- _Work item_
Would you please copy only the lines from the line that contains "Viewport: 277px width, 222px height." to the end of the data below, exactly, leaving every picture out?

[Provided entries]

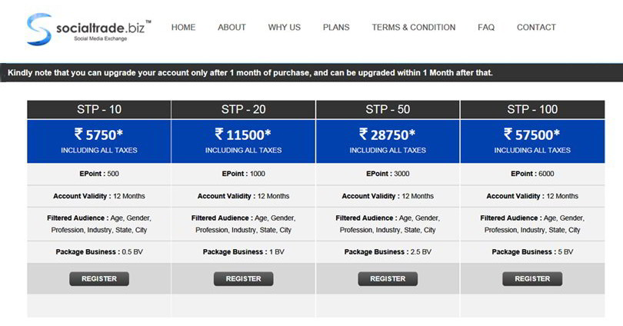This screenshot has width=623, height=326.
Task: Click CONTACT in the top navigation
Action: click(536, 28)
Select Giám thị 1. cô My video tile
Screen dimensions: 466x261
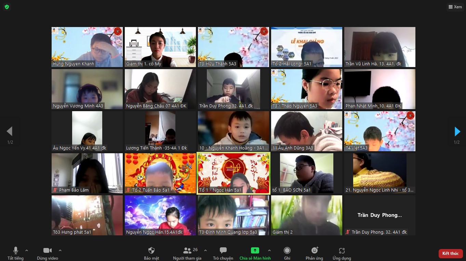[160, 47]
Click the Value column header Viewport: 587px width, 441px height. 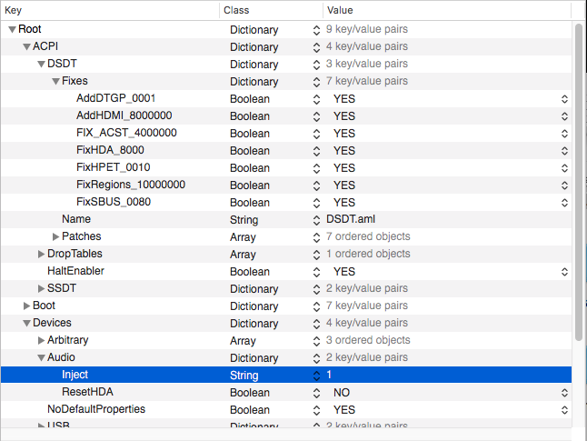447,10
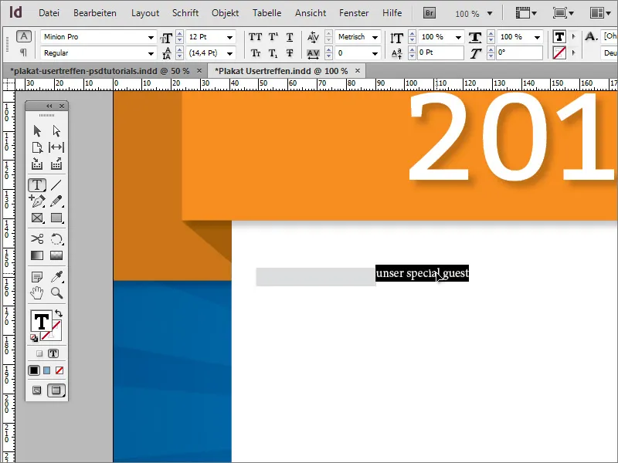
Task: Swap fill and stroke colors
Action: (x=59, y=314)
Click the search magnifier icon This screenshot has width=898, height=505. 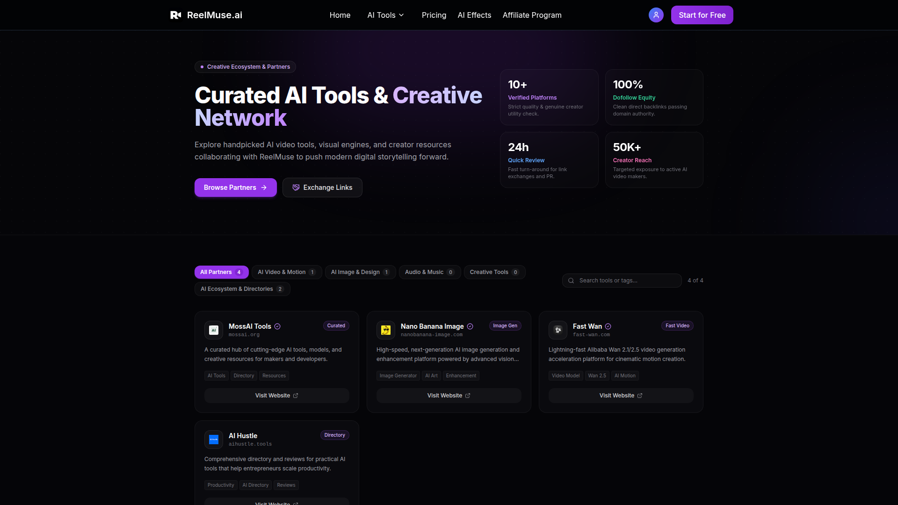571,281
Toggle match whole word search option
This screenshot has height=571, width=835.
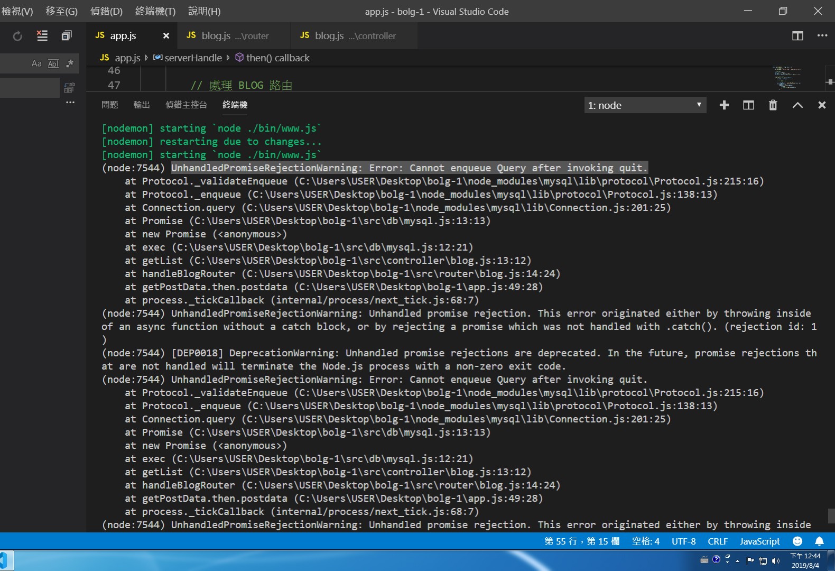[53, 64]
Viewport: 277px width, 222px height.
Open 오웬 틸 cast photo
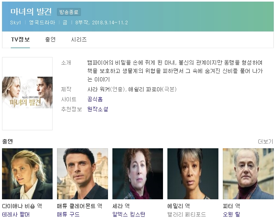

[/Provided entries]

- _Answer to this problem_
Viewport: 277px width, 222px height.
Open 오웬 틸 cast photo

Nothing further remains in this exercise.